EXERCISE DIRECTIONS. Duplicate everything in the social media text below, from "4) You cannot" down to "no control group.".

2) if you are not on social media, you will find yourself excluded from friendship discussions that started on social media, you will find yourself negotiating family arguments wrongly etc.

3) not being on social media doesn't stop you being stuck with leaders who were elected off the back of a storm of social media **wit FUD posting; life's anxieties are real and in many ways worsening fast, and they are social-media-fuelled whether you are on Facebook or not.

4) You cannot properly advertise your product, find all your possible clients or respond to client feedback without engaging with social media; only a handful of tradespeople can really pull off just not being there at all.

There is no control group.

Basing your site on wtfhappenedin1971 is not a positive signal.
Where do you plan to get your time machine, to find a 1971 cohort of ACT test takers that looks like the 2025 one?

Why assume that the OECD is measuring something well? What do you know about them and the PISA test?

RFKJR, an idiot, has charts from the CDC, a reliable source, that show autism prevalence is going up and to the right.

There are two explanations for the chart: one is toxic environment increases and causes autism (RFKJR), and one is more screenings, broader criteria and diagnostic substitution (CDC). Who do you think is right? What do we call CDC's explanation?

Stored records.

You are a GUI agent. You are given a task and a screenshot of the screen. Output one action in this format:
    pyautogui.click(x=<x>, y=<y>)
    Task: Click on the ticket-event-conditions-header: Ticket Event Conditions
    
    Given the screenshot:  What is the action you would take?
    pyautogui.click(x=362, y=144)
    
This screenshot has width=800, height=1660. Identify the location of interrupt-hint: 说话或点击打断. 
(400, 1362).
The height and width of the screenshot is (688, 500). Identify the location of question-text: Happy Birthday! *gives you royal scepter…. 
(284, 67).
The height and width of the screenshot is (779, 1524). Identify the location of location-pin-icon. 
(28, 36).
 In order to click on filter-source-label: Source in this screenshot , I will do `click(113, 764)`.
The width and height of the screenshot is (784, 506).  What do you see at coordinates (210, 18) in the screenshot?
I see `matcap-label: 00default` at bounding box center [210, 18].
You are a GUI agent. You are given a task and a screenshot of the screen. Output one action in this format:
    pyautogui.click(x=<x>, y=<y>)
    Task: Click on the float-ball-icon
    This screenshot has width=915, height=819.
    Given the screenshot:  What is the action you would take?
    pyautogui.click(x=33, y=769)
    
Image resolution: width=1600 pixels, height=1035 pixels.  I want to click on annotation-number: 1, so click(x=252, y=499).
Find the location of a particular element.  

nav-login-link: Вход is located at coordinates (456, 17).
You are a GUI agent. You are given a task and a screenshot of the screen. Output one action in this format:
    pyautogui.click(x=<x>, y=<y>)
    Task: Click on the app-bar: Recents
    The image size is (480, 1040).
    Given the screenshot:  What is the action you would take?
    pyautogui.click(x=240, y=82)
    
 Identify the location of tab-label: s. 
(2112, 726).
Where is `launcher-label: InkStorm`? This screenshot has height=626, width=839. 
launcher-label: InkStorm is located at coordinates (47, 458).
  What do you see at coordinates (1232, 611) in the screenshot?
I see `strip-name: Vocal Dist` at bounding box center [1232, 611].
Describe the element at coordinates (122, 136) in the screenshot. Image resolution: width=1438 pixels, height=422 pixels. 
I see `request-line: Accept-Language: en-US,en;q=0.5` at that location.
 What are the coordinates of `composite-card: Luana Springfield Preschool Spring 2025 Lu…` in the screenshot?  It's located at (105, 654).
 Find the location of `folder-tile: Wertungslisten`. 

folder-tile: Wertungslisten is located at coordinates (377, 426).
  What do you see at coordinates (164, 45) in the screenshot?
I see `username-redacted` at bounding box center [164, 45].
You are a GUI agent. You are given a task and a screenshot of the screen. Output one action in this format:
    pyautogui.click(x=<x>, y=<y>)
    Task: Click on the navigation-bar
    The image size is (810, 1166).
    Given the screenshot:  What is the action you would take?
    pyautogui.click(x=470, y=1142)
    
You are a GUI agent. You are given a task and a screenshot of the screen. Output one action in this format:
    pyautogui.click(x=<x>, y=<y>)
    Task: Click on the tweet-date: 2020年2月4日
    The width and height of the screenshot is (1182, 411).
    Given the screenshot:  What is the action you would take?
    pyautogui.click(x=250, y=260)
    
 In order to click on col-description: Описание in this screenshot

COMPLETED EXERCISE.
4) You cannot properly advertise your product, find all your possible clients or respond to client feedback without engaging with social media; only a handful of tradespeople can really pull off just not being there at all.

There is no control group.